Application of the hd-PS Algorithm in 4 North American Studies and in 100 Random Samples of Each Study at 4 Sampling Frequenciesa
Figure 1.
Figure 1.
High-dimensional propensity score (hd-PS)-adjusted odds ratios with increasing sample size in 4 North American cohort studies between 1995 and 2005. The sampling frequencies are presented across the columns of charts, with the 4 studies in the rows. Point (more ...)
Web Figure 1, which is posted on the Journal’s Web site (http://aje.oxfordjournals.org/), is similar to Figure 1, but in Web Figure 1 the solid line shows the geometric mean of the odds ratios from the sensitivity analysis in which the continuous value of propensity score was used in the outcome model. As before, the dotted line shows the referent values from the full cohort. Web Figure 2 illustrates the 2 qualitative measures we used: The thick line shows the average variable coverage percentage (100% is best), while the thin line shows the average percentage change in odds ratio indicated by the ratio of odds ratios (0% change is best; 0% change is a ratio of the odds ratios = 1.0).
Web Tables 14 display the codes and descriptors for the 500 variables chosen for each of the 4 studies. Many of these codes represent variables that would have been selected by the investigator as extended covariates; others indicate variables that we as investigators would not have considered for adjustment and thus could be proxies for previously unmeasured confounders.
The Coxib Study and 2 statin studies showed odds ratios that converged upon the referent value in the 50% and 20% samples, respectively (thick lines of Figure 1). We observed wide and unpredictable variation of the odds ratio in the SSRI Study, as compared with the referent value. The SSRI Study had about half as many patients and a much smaller number of events than the statin studies.

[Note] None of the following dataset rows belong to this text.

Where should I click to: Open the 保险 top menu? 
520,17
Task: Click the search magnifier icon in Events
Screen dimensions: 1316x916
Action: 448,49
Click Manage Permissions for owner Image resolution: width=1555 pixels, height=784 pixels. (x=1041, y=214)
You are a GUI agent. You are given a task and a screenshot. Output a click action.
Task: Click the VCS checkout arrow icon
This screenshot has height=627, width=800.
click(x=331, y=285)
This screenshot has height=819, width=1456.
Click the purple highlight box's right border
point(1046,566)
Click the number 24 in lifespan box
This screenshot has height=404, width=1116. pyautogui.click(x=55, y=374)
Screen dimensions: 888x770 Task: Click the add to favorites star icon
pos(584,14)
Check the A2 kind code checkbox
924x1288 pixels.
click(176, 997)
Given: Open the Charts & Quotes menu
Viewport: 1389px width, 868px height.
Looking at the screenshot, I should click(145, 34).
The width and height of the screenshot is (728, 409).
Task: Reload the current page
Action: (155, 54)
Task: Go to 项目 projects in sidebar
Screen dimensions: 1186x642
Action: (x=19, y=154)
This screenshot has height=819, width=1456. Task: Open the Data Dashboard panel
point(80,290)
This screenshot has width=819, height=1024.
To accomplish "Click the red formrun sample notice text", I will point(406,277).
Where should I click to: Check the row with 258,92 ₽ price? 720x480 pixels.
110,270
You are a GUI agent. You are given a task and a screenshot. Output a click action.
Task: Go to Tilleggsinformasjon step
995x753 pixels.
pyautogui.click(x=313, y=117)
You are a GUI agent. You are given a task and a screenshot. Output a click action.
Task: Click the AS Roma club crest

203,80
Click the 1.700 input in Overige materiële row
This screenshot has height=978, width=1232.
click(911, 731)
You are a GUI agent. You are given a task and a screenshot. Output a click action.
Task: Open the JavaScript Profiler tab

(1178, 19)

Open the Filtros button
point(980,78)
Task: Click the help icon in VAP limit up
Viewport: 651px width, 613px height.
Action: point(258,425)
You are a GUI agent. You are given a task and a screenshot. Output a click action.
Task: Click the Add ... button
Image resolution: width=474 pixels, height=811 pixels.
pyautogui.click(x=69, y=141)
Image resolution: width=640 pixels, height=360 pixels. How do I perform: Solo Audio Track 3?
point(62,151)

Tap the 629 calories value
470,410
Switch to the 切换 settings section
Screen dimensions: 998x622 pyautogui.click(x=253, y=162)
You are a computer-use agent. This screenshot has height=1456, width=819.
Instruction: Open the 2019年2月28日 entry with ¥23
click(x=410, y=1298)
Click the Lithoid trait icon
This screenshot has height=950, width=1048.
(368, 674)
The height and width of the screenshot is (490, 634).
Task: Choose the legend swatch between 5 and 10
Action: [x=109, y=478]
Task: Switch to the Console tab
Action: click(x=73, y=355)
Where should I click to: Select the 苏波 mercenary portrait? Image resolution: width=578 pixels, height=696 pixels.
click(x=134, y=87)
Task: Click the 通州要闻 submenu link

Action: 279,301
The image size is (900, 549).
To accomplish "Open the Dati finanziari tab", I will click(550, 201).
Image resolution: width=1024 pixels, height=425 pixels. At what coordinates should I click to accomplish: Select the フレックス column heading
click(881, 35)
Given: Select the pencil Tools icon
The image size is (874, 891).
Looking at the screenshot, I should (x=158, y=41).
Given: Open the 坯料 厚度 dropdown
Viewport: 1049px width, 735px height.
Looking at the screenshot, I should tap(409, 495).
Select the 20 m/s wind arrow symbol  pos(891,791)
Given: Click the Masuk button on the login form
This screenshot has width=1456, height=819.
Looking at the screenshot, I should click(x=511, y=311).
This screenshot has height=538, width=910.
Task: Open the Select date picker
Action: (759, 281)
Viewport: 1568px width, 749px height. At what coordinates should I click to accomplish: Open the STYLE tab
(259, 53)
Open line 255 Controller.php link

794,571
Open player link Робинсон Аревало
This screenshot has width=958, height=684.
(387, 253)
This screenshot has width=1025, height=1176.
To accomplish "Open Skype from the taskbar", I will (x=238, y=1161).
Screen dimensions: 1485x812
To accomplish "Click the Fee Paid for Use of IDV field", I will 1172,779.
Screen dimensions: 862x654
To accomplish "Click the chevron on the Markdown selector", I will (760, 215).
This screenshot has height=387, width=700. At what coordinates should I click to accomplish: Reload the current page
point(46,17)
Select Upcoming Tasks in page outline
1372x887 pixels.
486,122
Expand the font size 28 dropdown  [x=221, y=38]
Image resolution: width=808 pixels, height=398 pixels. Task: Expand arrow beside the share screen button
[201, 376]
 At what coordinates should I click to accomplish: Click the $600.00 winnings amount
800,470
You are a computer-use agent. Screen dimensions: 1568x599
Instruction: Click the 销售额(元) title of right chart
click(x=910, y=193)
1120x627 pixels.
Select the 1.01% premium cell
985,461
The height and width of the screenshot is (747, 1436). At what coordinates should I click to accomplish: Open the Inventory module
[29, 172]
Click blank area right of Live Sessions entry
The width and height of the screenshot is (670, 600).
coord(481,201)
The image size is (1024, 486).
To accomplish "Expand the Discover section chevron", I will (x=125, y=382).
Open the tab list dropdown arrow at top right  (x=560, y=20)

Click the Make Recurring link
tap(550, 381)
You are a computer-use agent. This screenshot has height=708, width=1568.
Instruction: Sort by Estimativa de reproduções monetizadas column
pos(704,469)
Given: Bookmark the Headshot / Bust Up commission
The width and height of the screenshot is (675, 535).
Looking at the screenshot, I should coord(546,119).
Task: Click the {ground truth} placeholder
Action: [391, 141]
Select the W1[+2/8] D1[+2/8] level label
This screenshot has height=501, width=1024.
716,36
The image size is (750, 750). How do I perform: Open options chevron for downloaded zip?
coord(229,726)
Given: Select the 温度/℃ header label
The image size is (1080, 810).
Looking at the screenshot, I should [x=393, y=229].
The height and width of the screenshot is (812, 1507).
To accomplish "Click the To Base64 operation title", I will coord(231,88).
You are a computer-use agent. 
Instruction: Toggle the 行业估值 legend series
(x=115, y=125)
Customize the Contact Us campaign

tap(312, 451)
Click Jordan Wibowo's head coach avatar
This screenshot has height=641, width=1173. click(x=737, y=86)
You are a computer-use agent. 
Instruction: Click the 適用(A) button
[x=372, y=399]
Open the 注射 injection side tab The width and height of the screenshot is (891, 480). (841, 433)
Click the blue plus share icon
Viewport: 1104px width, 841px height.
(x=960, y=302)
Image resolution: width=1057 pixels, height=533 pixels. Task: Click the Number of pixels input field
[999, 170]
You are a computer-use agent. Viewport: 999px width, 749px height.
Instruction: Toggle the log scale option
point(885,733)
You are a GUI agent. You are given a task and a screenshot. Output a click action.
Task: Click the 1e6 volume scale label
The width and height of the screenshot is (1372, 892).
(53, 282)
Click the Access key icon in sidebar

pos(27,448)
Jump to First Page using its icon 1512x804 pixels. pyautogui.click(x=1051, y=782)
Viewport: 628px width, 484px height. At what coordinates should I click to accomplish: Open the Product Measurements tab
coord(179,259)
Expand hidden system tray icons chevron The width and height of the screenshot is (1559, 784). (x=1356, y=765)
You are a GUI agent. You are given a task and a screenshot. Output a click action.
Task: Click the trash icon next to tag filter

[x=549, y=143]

We further observed the following trends in the Coxib Study and 2 statin studies:
  • At approximately k = 300 empirically selected variables, the maximal level of confounding adjustment was reached in the example studies (thick lines of Figure 1). In the smaller study sizes, the algorithm was not always able to select more than 250 variables to adjust for, because of low exposure and event frequencies.
  • The hd-PS-adjusted odds ratio was most sensitive to the addition of extra empirically selected covariates at the lower values of k (thick lines of Figure 1).
  • The hd-PS-adjusted odds ratio (thick lines of Figure 1) was most divergent from the full-cohort referent value (dotted lines) in the smaller sample sizes of the Coxib Study. The Coxib Study had the largest population (32,042 exposed patients) but the fewest number of exposed patients with an event (n = 367) of the 3 non-SSRI studies.
  • In the 5% and 10% samples of the Coxib Study, the analysis that used the 0.1 zero-cell correction factor (thin lines of Figure 1) generally yielded results closer to the full cohort's referent values (dotted lines) than did the approach without the correction factor, but yielded a result farther from the referent value in the larger samples. In the statin studies, the correction factor did not meaningfully affect the point estimate.
  • The variable selection method that used only the covariate-exposure relation (dashed lines of Figure 1) yielded results closer to the referent value (dotted lines) in certain instances—the 5% and 10% samples of the Coxib Study and, to a lesser extent, the 5% samples of the statin studies—as compared with both the primary technique (thick lines) and the zero-cell correction method (thin lines). These instances each had fewer than 50 exposed patients with an event. In other instances, the primary and zero-cell correction techniques yielded results closer to the referent value.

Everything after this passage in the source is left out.